Alla domanda se il connazionale Lewis Hamilton avrebbe potuto vincere anche allora, Mansell risponde così:

«Lewis Hamilton avrebbe fatto bene in quelle circostanze, ma è molto, molto difficile confrontare le epoche. Tanti piloti brillanti si sono rotti le gambe o le braccia e non hanno potuto proseguire le loro carriere. Ora i buoni piloti fanno errori atroci e non si fanno male. A malapena sudano in macchina.
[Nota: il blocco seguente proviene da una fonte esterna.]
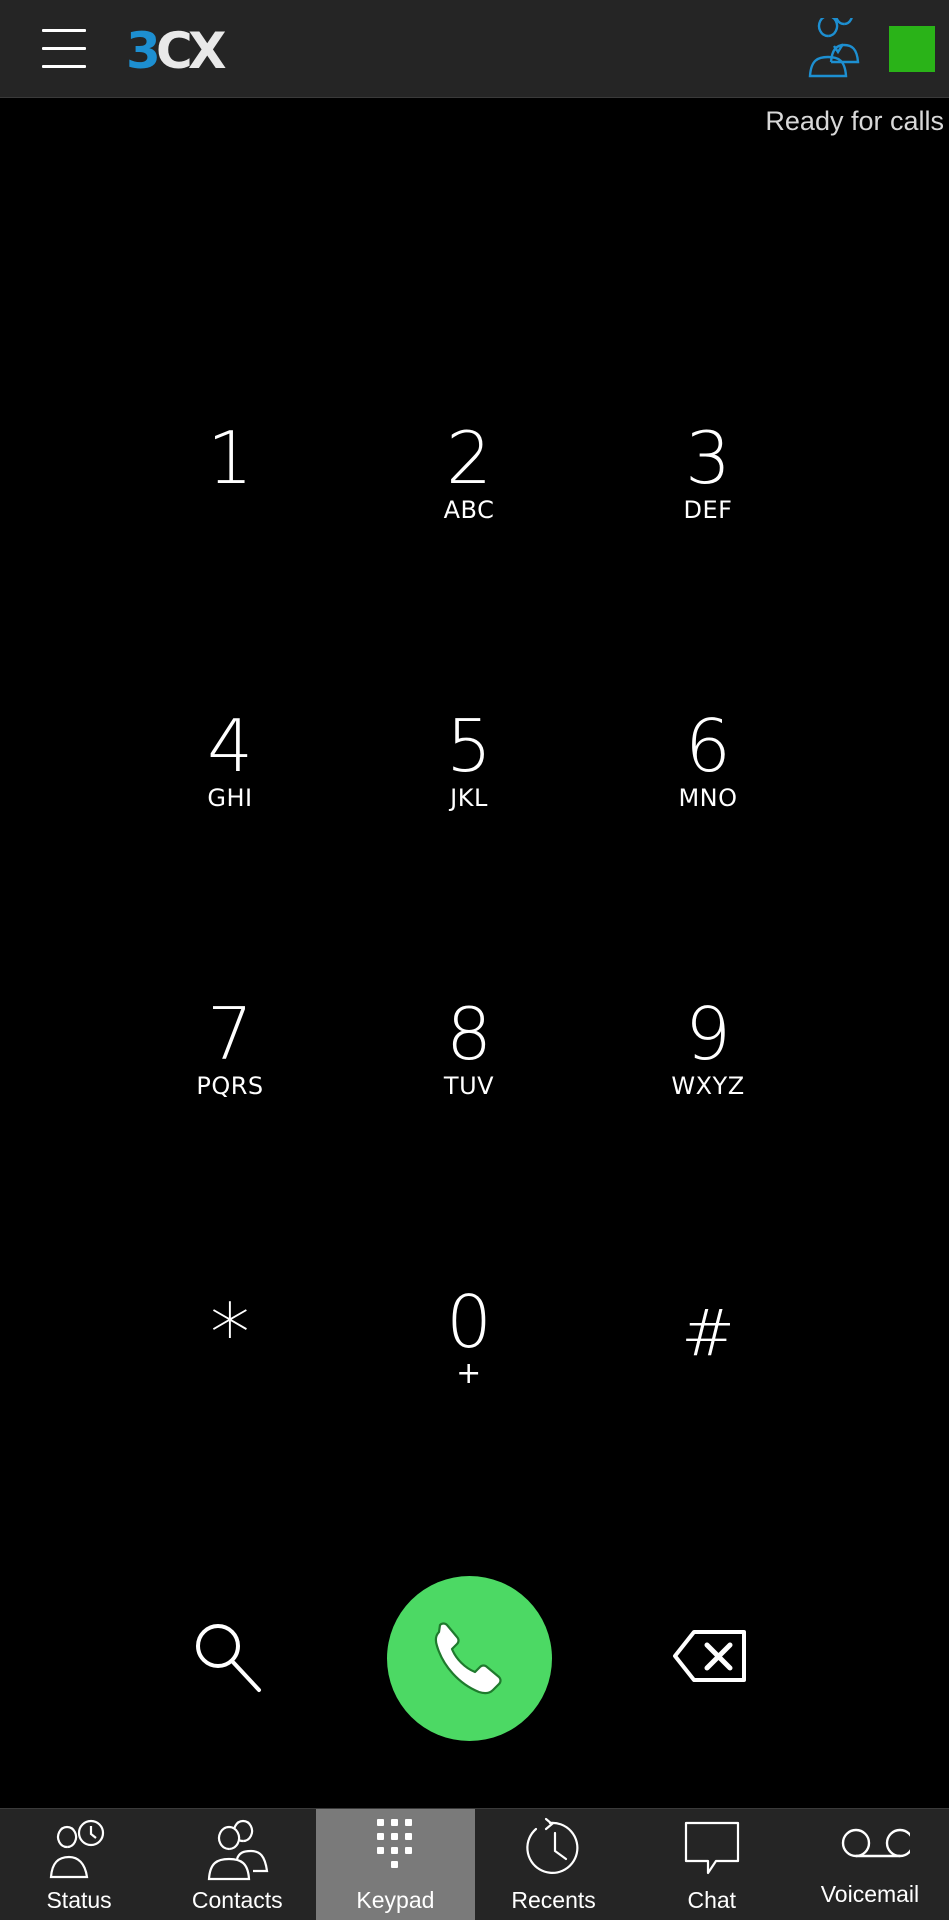 This screenshot has height=1920, width=949. What do you see at coordinates (708, 1086) in the screenshot?
I see `key-letters: WXYZ` at bounding box center [708, 1086].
A fine della gara, è come se fossero appena usciti dal parrucchiere».

Fangio il più grande di sempre

Difficile e azzardato fare paragoni tra campioni delle diverse epoche, Nigel Mansell lo sa, ma gli albori della corse automobilistiche racchiudevano l'essenza della velocità e del rischio, quell'alone di eroismo e pazzia he nei decenni è andato scemando sempre più. 

«Dico sempre Fangio perché quelli che guidavano in quell'epoca erano i veri eroi perché non avevano cinture di sicurezza, né caschi, né occhiali e a volte neanche i guanti. Avevano un serbatoio di benzina tra le gambe e se avevi un incidente la percentuale di uscirne vivo era del cinquanta percento».